# AIM OF THE EXERCISE
In the listing below, the lines starting with the line with "The image size is (631, 315)." and going on through the line with "Open the app" are to be reproduced exactly, and only those.

[[ RECORDS SHOWN open ]]

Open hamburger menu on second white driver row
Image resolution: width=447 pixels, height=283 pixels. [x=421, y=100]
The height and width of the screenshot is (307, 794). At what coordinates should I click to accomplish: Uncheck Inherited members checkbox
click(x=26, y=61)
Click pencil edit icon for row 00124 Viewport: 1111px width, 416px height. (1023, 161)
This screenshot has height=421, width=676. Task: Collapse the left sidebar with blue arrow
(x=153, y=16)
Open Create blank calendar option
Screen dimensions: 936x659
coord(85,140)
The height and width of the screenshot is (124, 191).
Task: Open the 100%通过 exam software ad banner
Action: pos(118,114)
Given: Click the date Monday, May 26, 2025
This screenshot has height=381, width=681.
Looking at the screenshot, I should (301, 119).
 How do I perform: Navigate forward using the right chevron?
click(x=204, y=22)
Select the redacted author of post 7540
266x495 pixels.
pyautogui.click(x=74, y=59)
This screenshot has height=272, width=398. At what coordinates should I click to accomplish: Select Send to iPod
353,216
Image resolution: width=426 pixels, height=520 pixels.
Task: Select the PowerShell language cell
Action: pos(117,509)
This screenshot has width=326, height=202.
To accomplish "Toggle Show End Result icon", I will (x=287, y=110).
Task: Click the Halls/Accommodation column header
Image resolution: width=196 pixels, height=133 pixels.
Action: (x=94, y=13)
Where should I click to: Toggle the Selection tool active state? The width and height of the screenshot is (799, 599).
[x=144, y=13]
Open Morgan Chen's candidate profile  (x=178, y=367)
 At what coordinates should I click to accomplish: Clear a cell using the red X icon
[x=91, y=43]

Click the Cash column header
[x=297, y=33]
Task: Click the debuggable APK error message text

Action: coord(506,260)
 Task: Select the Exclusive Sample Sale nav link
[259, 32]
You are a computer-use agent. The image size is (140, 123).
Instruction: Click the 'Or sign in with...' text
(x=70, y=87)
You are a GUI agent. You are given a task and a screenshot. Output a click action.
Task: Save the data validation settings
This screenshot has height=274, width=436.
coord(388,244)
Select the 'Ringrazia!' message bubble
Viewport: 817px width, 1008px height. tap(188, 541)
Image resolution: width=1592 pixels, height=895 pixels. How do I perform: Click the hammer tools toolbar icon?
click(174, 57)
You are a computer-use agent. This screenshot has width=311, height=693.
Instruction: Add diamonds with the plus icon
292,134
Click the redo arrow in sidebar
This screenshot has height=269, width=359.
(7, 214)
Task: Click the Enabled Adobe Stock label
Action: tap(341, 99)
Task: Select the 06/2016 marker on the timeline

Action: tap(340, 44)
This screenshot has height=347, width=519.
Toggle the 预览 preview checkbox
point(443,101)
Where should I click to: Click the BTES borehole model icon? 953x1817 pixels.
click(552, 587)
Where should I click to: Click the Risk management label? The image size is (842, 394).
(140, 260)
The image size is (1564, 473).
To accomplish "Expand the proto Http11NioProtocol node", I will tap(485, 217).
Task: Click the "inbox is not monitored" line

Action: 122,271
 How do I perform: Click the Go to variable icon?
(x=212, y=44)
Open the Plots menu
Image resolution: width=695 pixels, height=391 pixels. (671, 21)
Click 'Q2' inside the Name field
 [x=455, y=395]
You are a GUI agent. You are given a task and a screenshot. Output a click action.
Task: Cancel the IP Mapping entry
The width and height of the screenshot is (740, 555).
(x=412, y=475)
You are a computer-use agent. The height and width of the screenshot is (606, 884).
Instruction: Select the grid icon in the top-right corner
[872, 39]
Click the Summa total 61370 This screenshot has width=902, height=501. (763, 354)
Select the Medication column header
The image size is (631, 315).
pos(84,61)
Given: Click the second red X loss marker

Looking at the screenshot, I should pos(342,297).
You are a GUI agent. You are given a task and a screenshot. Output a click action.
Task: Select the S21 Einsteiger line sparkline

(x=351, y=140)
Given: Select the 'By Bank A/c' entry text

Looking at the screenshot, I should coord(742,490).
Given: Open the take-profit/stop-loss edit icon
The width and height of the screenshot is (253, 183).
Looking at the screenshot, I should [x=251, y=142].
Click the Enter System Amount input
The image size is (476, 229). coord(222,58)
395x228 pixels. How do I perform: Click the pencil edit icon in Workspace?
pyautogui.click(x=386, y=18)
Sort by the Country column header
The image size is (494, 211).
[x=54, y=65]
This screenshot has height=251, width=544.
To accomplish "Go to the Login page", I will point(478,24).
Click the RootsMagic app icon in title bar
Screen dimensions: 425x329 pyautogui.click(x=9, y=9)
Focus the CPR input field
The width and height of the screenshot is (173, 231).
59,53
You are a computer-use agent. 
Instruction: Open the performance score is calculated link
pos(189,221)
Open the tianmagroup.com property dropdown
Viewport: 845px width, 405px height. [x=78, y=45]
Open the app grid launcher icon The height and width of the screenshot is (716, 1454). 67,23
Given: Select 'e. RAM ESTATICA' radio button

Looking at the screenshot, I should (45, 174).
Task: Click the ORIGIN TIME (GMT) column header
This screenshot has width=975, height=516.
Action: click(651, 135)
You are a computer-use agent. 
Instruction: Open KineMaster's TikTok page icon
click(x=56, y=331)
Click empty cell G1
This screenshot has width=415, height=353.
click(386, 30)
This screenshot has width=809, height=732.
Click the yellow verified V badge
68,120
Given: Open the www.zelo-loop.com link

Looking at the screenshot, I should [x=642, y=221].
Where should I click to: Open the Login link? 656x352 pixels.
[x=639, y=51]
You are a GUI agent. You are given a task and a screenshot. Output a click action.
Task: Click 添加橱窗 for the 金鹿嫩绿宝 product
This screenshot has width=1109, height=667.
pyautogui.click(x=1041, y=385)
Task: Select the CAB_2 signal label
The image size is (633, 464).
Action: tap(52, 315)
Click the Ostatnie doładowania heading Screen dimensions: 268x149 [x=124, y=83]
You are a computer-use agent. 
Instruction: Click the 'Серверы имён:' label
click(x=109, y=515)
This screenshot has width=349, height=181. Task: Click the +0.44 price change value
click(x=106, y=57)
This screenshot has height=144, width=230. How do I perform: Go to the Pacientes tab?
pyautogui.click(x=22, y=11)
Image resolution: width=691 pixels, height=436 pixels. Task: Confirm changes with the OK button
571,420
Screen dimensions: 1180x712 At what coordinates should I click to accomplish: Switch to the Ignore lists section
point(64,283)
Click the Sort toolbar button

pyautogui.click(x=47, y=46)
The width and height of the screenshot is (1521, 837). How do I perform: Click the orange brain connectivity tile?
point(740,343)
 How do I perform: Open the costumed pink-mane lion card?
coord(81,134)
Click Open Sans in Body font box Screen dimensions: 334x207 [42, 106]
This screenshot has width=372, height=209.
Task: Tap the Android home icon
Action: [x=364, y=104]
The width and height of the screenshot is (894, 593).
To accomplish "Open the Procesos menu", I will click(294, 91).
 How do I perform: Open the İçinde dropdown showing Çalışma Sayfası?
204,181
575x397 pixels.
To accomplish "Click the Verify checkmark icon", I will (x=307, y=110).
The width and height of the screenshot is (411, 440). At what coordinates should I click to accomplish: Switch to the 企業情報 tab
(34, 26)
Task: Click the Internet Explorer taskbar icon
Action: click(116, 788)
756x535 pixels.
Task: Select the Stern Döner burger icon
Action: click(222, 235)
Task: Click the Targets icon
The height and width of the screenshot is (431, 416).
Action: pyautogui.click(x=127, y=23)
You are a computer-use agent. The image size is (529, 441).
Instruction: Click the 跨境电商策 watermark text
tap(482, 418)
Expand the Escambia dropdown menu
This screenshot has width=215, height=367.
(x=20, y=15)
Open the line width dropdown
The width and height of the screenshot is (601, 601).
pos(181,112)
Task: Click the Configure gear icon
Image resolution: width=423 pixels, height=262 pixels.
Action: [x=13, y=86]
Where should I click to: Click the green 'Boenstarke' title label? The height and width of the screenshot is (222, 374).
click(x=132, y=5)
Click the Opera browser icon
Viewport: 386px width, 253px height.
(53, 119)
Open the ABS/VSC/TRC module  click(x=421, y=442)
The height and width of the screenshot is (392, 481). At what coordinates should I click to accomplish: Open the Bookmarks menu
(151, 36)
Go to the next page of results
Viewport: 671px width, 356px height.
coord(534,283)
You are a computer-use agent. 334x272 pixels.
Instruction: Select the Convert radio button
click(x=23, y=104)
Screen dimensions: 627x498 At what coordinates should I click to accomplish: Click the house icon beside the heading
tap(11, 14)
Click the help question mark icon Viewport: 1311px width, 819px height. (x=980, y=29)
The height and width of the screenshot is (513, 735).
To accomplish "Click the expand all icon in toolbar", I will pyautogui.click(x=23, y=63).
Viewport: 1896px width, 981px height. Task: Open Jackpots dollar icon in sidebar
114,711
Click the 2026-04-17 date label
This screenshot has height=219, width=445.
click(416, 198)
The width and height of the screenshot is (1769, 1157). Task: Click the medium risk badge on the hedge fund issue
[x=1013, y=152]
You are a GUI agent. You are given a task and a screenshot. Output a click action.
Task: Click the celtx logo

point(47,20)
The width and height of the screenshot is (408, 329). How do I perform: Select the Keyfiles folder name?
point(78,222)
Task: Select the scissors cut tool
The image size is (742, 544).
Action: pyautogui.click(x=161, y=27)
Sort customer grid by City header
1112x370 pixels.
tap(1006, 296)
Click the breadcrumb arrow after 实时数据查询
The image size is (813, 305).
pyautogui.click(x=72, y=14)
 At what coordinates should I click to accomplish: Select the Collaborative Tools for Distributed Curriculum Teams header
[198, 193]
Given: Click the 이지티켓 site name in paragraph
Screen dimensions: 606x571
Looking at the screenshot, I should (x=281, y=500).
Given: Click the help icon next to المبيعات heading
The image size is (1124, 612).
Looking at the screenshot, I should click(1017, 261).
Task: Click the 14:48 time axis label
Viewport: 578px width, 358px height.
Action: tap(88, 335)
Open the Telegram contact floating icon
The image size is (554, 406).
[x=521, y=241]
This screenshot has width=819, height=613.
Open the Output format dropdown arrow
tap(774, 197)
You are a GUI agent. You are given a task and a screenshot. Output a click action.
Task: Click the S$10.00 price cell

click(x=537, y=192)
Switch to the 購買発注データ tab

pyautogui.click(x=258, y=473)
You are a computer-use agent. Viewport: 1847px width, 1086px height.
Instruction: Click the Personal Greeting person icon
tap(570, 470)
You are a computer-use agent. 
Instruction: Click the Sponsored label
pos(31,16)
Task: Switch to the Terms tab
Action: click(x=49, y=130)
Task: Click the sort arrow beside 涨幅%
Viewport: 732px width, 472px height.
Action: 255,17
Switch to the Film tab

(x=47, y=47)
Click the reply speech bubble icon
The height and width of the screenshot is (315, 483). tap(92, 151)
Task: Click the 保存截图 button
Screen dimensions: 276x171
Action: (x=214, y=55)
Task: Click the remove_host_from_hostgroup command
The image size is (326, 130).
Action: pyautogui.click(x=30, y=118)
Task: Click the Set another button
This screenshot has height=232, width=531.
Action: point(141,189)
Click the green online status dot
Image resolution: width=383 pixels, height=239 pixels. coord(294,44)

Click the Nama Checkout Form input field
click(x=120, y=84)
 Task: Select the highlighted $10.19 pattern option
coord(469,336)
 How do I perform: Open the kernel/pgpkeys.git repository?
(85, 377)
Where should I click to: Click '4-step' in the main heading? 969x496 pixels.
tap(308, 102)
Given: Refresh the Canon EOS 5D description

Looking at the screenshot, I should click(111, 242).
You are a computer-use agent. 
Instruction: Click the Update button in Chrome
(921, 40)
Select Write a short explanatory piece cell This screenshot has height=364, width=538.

[[ RECORDS SHOWN closed ]]

# SOLUTION FOR THIS TASK
The image size is (631, 315).
pos(84,61)
Given: Click the second red X loss marker

Looking at the screenshot, I should pos(342,297).
You are a GUI agent. You are given a task and a screenshot. Output a click action.
Task: Select the S21 Einsteiger line sparkline

(x=351, y=140)
Given: Select the 'By Bank A/c' entry text

Looking at the screenshot, I should coord(742,490).
Given: Open the take-profit/stop-loss edit icon
The width and height of the screenshot is (253, 183).
Looking at the screenshot, I should [x=251, y=142].
Click the Enter System Amount input
The image size is (476, 229). coord(222,58)
395x228 pixels. How do I perform: Click the pencil edit icon in Workspace?
pyautogui.click(x=386, y=18)
Sort by the Country column header
The image size is (494, 211).
[x=54, y=65]
This screenshot has height=251, width=544.
To accomplish "Go to the Login page", I will point(478,24).
Click the RootsMagic app icon in title bar
Screen dimensions: 425x329 pyautogui.click(x=9, y=9)
Focus the CPR input field
The width and height of the screenshot is (173, 231).
59,53
You are a computer-use agent. 
Instruction: Open the performance score is calculated link
pos(189,221)
Open the tianmagroup.com property dropdown
Viewport: 845px width, 405px height. [x=78, y=45]
Open the app grid launcher icon The height and width of the screenshot is (716, 1454). 67,23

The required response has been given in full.